Determining if a specialty practice is a candidate for concierge care depends on many factors. First, do patients require more time with the physicians? Is there an interest on the part of the patients to have additional help with caring and dealing with the emotional components of care? In oncology, the answer could be ‘yes.’
“Concierge programs are built around noncovered services,” said Lipton. “So educational programs and programs built around physical therapy, or those programs that involve the patient’s emotional well-being are possible programs that could be covered through concierge care,” he said.
Oncologists have often provided secondary, bundled services from non-clinical providers within their practice. Practices have to determine if these bundled services are important enough to patients to be provided over the long term because there is a real cost involved, according to Lipton. It is hard to justify keeping the service if patient turnover is high. “You would want to have a program with a 90% patient retention rate,” said Lipton.
He said “there may be more opportunities going forward for practices that are trying to offer enhancements to the services that are traditionally covered and put them in a package that could be marketed to their patients.”

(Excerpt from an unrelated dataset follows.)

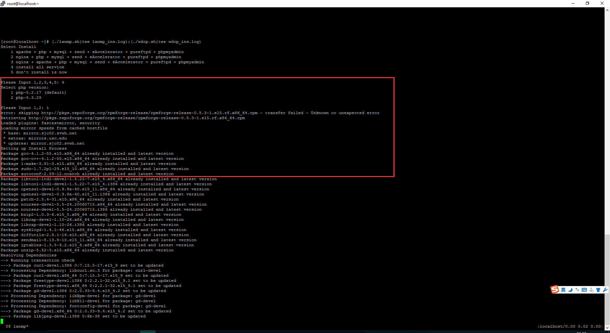Click the repoforge rpm URL in the Retrieving line
Image resolution: width=610 pixels, height=333 pixels.
[x=137, y=118]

Conversely, specialties that involve episodic care, in which patients are seen for a specific problem, receive treatment, and then move on are not candidates for concierge care. Lipton pointed to orthopedics as an example. “There’s not much repeat patient load, so it’s hard to convert many patients to a concierge program,” Lipton said. The other concern is patient turnover. In oncology, patients undergo a course of treatment, and if they experience some degree of cure, they may come back once or twice a year for an examination, and hopefully, for nothing more.
Eli Gabayan, MD, a practicing hematologist and oncologist and medical director at the Beverly Hills Cancer Center said that, “Our goal when adding concierge level service was to be able to provide each patient with the best possible cancer care because that is what each patient deserves.” “There’s a lot of planning, research, and administrative work that occurs behind the scenes when delivering cancer care,” he said, “and this allows for each patient to have even more time and personalized care dedicated to him or her.”
“In addition, in this changing and competitive healthcare environment, many of our patients have requested this level of service,” said Gabayan.
“While our private, boutique center was created to deliver the state-of-the-art care, some patients request concierge care for increased comfort and peace of mind. Our program is also structured in a way to best meet the needs of the patient and the timeline they prefer. Our mission is to provide the highest level of care as we heal each one of our patients, and to make their journey as comfortable and convenient as possible each step of the way.”
“The current environment pushes practices towards volume of care because their remuneration is related to how much they bring in in an hour. So the more people they see in an hour, the higher their revenue will be,” said Lipton.
Practices that see many patients per hour had higher reimbursements, but some physicians prefer to see fewer patients and give them more time.
“So the first part is professional and the second part is economic. Professionally, the doctors have been trained to deliver their care, but in the real, practical world, they don’t have that time,” he said. “Concierge programs are like a puzzle. Putting together all the factors like turnover rate, replenishing rate, cost of acquisition for new members, and determining the non-covered services—that’s a big puzzle,” he said. And, for some oncology practices, concierge care may be a puzzle worth exploring in today’s reform environment.